AusDM 2015 will be sharing Keynote Speeches with ICDS 2015 (http://ic-datascience.org/icds2015/).
Prof Huan Liu
Arizona State University
Title:Discovering Negative Links on Social Networking Sites.
Abstract: Social networking sites make it easy for users to connect with, follow, or "like" each other. Such a mechanism promotes positive connections and helps a social networking site to grow without direct belligerent or negative encounters. This type of one-way connections makes no distinction between indifference and dislike; in other words, two users have only, by default, positive connections. However, it is apparent that as one's network grows, some users might not be benevolent toward each other, or negative links could form, though not explicitly stated. In this talk, we assess the need for discovering such hidden negative links, explore ways of finding negative links, and show the significance of negative links in social media applications like data classification and clustering, recommendation systems, link prediction, and tie-strength estimation. *This presentation is based on Dr. Jiliang Tang's Doctoral Dissertation at ASU.

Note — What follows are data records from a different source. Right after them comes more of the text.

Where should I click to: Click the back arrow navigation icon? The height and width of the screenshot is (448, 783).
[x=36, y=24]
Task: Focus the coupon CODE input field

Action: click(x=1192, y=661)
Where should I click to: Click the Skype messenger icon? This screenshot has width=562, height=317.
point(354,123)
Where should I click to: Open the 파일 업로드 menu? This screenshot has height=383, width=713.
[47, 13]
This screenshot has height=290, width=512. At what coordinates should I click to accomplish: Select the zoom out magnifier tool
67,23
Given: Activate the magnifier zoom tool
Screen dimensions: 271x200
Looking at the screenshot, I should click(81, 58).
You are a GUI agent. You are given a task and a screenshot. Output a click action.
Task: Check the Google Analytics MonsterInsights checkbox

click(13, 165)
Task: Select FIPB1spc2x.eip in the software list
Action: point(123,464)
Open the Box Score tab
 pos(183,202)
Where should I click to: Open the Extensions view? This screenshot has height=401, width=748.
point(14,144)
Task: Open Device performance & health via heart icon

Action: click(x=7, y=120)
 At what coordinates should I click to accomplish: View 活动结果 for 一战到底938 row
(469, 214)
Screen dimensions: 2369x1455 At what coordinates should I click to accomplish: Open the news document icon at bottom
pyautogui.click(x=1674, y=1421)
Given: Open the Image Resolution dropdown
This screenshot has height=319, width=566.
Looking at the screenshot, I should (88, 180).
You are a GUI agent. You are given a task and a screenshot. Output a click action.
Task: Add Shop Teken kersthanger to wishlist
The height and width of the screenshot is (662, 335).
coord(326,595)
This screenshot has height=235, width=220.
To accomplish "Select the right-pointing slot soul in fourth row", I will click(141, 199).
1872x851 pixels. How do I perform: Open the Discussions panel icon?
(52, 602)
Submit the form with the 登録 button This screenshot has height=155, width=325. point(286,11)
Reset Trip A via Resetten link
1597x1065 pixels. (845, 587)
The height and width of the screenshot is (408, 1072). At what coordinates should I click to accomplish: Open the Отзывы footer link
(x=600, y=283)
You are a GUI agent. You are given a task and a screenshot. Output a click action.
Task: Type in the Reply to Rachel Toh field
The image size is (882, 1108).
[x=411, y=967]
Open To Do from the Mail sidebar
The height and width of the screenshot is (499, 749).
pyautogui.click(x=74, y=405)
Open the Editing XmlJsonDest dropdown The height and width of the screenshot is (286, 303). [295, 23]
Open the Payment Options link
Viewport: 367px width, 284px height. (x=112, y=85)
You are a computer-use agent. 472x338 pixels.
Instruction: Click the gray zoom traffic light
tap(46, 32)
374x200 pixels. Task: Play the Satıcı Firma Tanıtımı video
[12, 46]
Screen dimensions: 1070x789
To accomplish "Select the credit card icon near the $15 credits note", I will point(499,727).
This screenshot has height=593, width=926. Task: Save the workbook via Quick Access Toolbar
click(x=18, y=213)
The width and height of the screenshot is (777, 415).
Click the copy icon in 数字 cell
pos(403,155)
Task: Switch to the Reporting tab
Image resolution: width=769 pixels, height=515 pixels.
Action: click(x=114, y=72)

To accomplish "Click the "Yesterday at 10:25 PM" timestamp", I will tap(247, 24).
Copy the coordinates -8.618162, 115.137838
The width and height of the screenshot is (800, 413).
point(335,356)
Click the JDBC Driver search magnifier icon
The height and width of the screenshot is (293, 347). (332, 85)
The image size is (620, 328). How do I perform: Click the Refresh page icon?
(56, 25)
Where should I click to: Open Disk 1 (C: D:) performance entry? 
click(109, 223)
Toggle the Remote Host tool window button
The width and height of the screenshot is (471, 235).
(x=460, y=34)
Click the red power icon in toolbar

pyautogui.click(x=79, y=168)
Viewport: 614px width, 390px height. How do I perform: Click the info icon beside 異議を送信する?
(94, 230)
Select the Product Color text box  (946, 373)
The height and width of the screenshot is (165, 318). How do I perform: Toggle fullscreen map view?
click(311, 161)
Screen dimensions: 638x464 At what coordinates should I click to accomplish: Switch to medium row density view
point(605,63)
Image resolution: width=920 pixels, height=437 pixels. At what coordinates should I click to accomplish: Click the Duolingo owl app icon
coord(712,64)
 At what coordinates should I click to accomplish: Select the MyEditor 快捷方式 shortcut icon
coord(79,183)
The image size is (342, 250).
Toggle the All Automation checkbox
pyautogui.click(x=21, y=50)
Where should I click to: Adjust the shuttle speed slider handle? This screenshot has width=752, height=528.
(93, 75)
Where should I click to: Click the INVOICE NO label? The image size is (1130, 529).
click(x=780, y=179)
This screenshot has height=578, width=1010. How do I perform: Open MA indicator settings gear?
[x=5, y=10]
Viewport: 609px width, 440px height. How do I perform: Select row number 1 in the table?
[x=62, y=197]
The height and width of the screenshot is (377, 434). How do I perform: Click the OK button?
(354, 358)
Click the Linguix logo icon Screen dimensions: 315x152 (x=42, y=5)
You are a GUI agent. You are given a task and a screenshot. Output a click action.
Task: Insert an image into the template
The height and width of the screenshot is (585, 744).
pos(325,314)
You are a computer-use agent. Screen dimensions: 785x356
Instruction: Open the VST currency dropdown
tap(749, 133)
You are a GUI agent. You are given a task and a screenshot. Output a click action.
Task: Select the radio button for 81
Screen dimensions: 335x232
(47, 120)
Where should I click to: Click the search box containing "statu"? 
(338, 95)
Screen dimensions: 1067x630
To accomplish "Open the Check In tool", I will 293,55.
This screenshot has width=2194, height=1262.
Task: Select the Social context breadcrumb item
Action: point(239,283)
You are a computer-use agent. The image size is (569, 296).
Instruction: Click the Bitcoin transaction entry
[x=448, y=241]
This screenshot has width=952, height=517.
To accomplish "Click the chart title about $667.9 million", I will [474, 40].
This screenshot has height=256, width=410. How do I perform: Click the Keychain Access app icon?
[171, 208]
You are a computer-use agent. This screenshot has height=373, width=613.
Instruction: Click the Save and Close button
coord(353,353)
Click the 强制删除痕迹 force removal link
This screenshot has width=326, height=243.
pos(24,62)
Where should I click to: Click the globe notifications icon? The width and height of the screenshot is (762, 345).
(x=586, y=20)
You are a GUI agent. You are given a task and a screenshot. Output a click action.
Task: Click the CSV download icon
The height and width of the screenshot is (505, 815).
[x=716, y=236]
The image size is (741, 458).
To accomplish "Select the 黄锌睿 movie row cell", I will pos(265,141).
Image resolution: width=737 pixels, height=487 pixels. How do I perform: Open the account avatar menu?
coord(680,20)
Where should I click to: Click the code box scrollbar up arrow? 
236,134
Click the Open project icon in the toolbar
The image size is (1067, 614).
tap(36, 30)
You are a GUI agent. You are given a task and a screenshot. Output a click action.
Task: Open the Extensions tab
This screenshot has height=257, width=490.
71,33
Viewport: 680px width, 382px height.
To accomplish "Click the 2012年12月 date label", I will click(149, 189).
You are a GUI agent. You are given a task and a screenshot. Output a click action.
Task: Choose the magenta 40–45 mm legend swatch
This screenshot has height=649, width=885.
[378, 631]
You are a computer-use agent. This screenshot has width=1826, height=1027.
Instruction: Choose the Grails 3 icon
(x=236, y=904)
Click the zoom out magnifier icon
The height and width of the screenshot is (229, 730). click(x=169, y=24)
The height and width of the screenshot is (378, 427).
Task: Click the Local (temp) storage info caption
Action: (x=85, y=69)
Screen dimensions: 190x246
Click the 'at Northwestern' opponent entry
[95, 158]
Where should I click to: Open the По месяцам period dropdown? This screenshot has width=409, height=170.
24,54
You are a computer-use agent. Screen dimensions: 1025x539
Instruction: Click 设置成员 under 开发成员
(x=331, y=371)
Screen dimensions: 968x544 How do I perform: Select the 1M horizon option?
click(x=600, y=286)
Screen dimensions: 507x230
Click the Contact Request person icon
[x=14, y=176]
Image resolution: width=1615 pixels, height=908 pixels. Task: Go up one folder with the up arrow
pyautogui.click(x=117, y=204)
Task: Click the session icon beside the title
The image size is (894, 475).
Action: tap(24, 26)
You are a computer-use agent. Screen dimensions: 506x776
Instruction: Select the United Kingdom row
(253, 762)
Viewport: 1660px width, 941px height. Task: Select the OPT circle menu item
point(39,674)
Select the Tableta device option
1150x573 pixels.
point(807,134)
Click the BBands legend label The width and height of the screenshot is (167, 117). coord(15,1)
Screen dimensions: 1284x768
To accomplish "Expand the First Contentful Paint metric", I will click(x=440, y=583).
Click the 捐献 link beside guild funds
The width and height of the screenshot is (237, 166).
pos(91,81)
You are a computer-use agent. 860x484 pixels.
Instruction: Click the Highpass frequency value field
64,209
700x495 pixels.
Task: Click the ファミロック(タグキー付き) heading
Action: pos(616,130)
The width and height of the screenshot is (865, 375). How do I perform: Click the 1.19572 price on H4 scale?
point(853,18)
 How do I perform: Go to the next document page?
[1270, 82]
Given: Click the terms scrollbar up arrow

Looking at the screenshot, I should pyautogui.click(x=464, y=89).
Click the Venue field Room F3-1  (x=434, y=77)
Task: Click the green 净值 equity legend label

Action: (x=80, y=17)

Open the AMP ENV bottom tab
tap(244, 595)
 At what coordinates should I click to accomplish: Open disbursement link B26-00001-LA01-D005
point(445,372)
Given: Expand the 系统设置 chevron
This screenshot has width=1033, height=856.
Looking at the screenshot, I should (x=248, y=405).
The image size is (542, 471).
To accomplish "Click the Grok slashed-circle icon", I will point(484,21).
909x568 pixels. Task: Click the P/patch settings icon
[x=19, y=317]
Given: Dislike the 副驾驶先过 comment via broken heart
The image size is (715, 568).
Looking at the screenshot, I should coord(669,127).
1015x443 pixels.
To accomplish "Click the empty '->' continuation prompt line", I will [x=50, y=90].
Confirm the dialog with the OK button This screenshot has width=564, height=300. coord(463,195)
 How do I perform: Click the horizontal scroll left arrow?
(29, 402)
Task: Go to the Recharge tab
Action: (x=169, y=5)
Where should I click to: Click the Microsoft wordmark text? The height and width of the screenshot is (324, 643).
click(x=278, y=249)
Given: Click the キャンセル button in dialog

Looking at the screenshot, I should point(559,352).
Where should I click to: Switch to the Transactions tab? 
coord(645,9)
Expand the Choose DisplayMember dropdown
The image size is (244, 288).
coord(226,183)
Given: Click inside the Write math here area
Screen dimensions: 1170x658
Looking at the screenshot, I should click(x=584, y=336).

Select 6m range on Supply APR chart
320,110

Prof Ramamohanarao Kotagiri
University of Melbourne
Title:Large Scale Metric Learning using Locality Sensitive Hashing.
Abstract:Metric learning tries discover mapping of features such that objects belonging a particular class each other in the new space. However, the current methods of discovering such matric mappings are computationally in feasible when the data set is huge with large number of features. My talk will describe the state of the art algorithms for metric learning. I will present our recent work on an efficient approach for discovering metric learning based mappings using Locality Sensitive Hashing (LSH). Our generic approach can accelerate state-of-the-art metric learning while achieving competitive classification accuracy, expanding feasibility by an order of magnitude. Our approach can accelerate Large Margin Nearest Neighbour (LMNN) to learn metrics on 1,000,000 samples in 3.6 minutes which is reduced from 5.8 hours.
Prof Jian Pei
Simon Fraser University
Title:Big Data for Everyone
Abstract:Big Data post grand opportunities and challenges for egocentric analytics on Big Data. In this talk, I will discuss several interesting problems centered on egocentric queries and analysis on Big Data. We want to answer a series of natural questions imperative in several killer applications, such as "How is this patient similar to or different from the other Type II diabetes patients in the database?", "How is University X distinct from the other universities?", and "How is this residential property distinct from the others available in the market?" To answer such questions on Big Data, we have to search data of high dimensionality and high volume, and possibly of high dynamics as well. I will present some preliminary research results and some application case studies we obtained recently, as well as more challenges we identified.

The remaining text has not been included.